5. If before July 1, 1998, Xxxxx'x personal physician gives the Company
a customary notice of Xxxxx'x proposed knee replacement surgery, which is to
take place in July, 1998, the Company shall contribute to Xxxxx'x medical
expenses arising from the surgery and related rehabilitation in accordance with
the provisions of the Company's Health Plan for salaried employees.
6. The Company will lease its condominium apartment to Xxxxx for (3)

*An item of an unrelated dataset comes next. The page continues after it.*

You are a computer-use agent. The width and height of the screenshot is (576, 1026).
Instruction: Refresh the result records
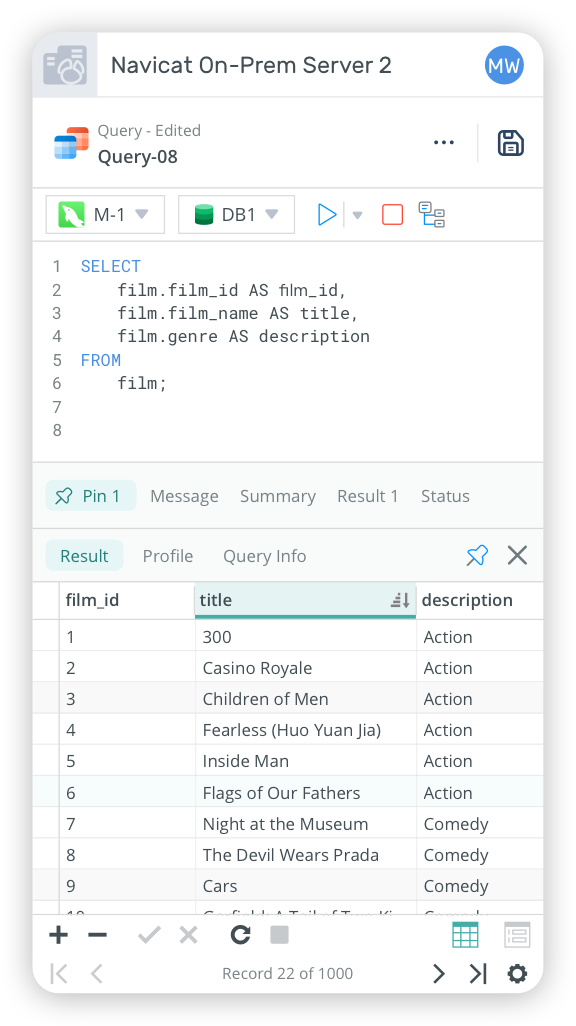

months beginning July 1, 1998 at a fair market rental rate. At the end of the
rental period, Xxxxx shall either purchase the apartment at its fair market
value, or vacate it. In the event that Xxxxx and the Company fail to agree on
the fair market rental rate or fair market value of the property, those amounts
shall be determined by an authorized agent of Xxxxxx and Company.
7. The Company shall not object to Xxxxx providing consulting services
to Daiwa Can Company after July 6, 1998, notwithstanding Section 11 of Xxxxx'x
Employment Agreement, provided that Xxxxx continues to comply with the
provisions of paragraph 12 of his Employment Agreement regarding
confidentiality.
8. Xxxxx and the Company shall keep the terms of this agreement
confidential except to the extent that disclosure of any matter is required
under law.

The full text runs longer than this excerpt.